I still don’t undestand how it work under the hood.
Let say I have `arr = [1,20,10,5,2]` and want to order it.
I will do `arr.sort(function(a,b){return a-b})`.
This will lead to `[1,2,5,10,20]` as the explanation up here say, if the result of a-b is negative a get first position, otherwise are swapped, if they are equal they stay in position.
Do javascript engine sort every time till there is no more swapping ?
1st round would do `[1,20,10,5,2]` checking a =1 and b =20.
2nd round would do `[1,10,20,5,2]` checkin a=20 and b = 10.
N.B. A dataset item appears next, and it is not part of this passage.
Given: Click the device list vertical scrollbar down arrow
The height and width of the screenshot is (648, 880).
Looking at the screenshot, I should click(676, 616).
3rd round would do `[1,10,5,20,2]` checkin a= 20 and b = 5
4rd round would do `[1,10,5,2,20]` checkin a=20 and b =2
Array here is not yet sorted, does the engine do this all again ?
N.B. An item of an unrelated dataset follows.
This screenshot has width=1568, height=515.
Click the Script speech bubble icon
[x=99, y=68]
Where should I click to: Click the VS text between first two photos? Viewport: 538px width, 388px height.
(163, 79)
Where and how the engine know that the sorting is eneded ?
Now it should start over again:
`[1,5,10,2,20]`
`[1,5,2,10,20]`
and another time
`[1,2,5,10,20]`
END …
Is the path described what actually happend under the hood ? How to know it ?

`

Yes and no
Steps you describe follow so called Bubble Sort algorithm - I almost guarantee no browser will implement it as it’s bad. In case of numbers, modern browser will most likely perform QuickSort, comparing values using function you’ve provided.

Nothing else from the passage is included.